**Exercise details**
Arrange the entries as a Markdown table with the columns Row and Line, one row per line and blank lines left out, starting with the first line of the entries and going on through the line with "point(539,368)". Keep the pictures out of the table.

**Data supplied**
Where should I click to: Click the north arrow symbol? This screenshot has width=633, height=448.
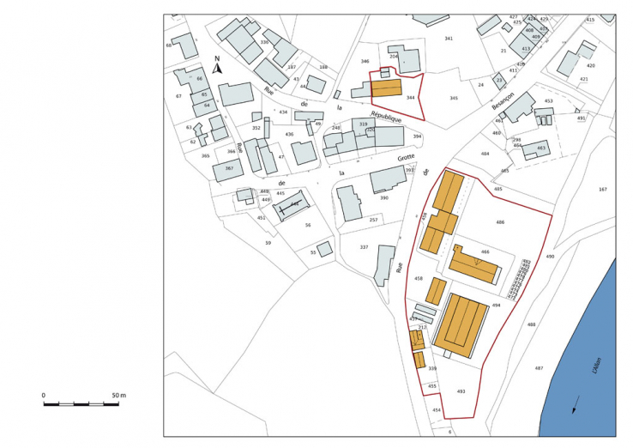point(218,67)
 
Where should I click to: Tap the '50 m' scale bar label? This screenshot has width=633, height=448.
point(118,395)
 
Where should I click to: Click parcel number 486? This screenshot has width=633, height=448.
point(500,222)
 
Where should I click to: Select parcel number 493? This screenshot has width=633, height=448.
point(461,391)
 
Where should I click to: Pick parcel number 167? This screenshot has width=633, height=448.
point(602,189)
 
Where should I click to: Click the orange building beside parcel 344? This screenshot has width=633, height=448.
point(386,90)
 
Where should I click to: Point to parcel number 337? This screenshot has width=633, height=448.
point(364,247)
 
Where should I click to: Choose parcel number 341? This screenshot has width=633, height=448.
point(449,39)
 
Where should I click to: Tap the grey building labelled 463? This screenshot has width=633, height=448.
point(537,148)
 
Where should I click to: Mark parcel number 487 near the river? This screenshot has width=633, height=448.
point(539,368)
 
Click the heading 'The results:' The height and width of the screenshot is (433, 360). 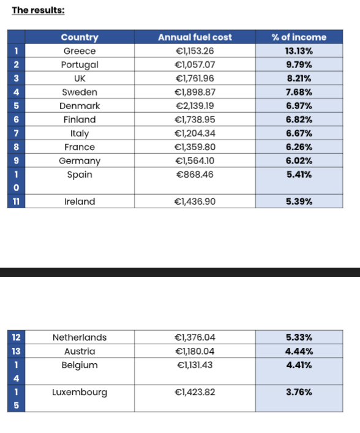click(38, 10)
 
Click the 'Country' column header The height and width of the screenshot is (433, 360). click(80, 37)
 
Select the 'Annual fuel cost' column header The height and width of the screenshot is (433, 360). click(195, 37)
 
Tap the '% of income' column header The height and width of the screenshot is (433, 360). click(299, 37)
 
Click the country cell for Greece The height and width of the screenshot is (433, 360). click(80, 51)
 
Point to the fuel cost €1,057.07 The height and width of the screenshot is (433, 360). click(195, 65)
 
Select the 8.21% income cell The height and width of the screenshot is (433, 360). click(299, 78)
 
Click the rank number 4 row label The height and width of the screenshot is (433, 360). click(17, 92)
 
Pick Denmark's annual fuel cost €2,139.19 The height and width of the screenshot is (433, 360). click(195, 106)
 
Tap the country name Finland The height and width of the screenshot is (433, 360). click(80, 119)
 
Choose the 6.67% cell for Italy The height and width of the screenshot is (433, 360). click(299, 134)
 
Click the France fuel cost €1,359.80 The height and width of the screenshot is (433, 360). click(195, 147)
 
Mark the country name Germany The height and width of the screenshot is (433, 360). click(80, 161)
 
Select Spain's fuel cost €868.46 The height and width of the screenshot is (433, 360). click(195, 175)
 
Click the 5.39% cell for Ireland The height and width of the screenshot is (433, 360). click(299, 201)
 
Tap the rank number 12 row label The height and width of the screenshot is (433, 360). click(17, 337)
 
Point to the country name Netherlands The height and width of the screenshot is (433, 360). click(80, 337)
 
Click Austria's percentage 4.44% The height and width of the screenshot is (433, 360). click(299, 352)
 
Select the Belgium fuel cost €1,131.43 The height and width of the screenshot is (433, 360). click(195, 365)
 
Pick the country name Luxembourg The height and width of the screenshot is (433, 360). click(80, 393)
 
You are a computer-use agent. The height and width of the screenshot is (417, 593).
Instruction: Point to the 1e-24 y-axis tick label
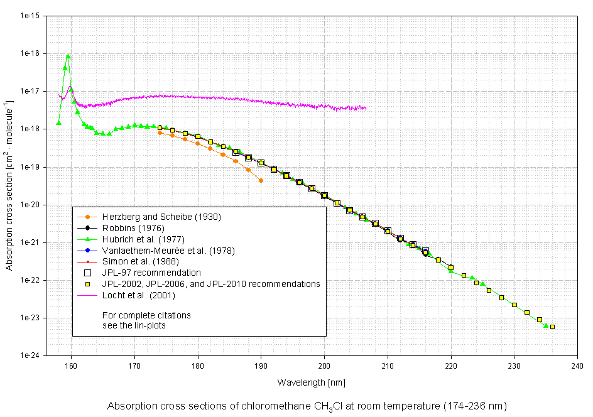[31, 355]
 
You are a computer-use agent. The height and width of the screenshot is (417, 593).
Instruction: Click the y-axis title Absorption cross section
[9, 185]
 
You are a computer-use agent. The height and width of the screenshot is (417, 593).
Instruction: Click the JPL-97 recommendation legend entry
[152, 273]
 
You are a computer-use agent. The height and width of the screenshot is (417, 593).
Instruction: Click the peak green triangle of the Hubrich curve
[68, 57]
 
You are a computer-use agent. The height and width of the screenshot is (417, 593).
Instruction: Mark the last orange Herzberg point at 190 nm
[261, 180]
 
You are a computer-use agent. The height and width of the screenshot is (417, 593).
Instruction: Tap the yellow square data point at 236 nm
[552, 327]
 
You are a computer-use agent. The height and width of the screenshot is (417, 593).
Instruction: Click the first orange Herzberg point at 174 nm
[160, 133]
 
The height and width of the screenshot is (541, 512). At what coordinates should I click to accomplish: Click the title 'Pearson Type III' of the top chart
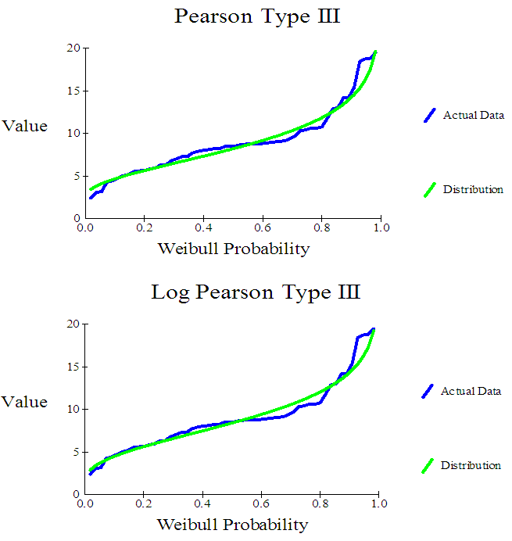[x=257, y=16]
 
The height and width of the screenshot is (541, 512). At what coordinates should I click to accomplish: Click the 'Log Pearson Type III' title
[x=256, y=292]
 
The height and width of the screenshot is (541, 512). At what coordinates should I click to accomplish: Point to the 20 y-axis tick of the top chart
[x=73, y=48]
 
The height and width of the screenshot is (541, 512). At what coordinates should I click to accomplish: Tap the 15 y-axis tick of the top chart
[x=73, y=91]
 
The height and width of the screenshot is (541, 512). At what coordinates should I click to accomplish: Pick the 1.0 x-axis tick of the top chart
[x=381, y=228]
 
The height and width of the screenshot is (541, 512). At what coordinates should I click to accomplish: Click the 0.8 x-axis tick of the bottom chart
[x=320, y=503]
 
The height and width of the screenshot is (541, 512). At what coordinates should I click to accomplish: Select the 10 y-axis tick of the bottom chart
[x=73, y=409]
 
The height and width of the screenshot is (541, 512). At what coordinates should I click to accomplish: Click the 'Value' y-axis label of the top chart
[x=25, y=126]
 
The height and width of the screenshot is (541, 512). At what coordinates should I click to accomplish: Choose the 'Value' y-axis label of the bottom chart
[x=25, y=402]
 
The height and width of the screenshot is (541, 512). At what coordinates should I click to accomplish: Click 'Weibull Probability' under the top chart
[x=234, y=249]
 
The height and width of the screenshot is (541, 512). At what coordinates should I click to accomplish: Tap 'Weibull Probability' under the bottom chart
[x=233, y=525]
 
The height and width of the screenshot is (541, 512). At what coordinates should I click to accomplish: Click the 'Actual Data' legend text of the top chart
[x=474, y=115]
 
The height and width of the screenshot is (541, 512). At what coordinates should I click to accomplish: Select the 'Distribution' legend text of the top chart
[x=473, y=189]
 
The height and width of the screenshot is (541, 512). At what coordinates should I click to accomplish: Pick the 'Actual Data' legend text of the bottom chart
[x=471, y=391]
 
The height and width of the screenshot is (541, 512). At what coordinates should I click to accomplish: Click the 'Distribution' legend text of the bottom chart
[x=471, y=465]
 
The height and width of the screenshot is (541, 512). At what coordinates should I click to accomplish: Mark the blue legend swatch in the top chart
[x=429, y=115]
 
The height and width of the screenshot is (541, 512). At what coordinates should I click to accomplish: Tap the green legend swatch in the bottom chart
[x=428, y=465]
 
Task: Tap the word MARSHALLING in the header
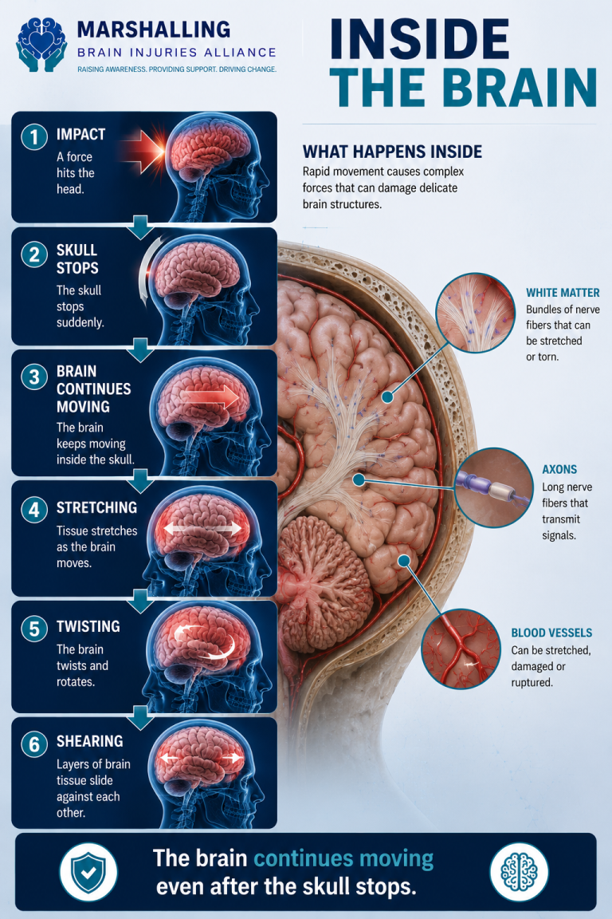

**Response to this task**
| Row | Line |
|---|---|
| 1 | Where should I click to: Click the north arrow symbol? This screenshot has width=633, height=448. |
| 2 | point(218,67) |
| 3 | Where should I click to: Tap the '50 m' scale bar label? This screenshot has width=633, height=448. |
| 4 | point(118,395) |
| 5 | Where should I click to: Click parcel number 486? This screenshot has width=633, height=448. |
| 6 | point(500,222) |
| 7 | Where should I click to: Select parcel number 493? This screenshot has width=633, height=448. |
| 8 | point(461,391) |
| 9 | Where should I click to: Pick parcel number 167? This screenshot has width=633, height=448. |
| 10 | point(602,189) |
| 11 | Where should I click to: Click the orange building beside parcel 344? This screenshot has width=633, height=448. |
| 12 | point(386,90) |
| 13 | Where should I click to: Point to parcel number 337? This screenshot has width=633, height=448. |
| 14 | point(364,247) |
| 15 | Where should I click to: Choose parcel number 341? This screenshot has width=633, height=448. |
| 16 | point(449,39) |
| 17 | Where should I click to: Tap the grey building labelled 463? This screenshot has width=633, height=448. |
| 18 | point(537,148) |
| 19 | Where should I click to: Mark parcel number 487 near the river? This screenshot has width=633, height=448. |
| 20 | point(539,368) |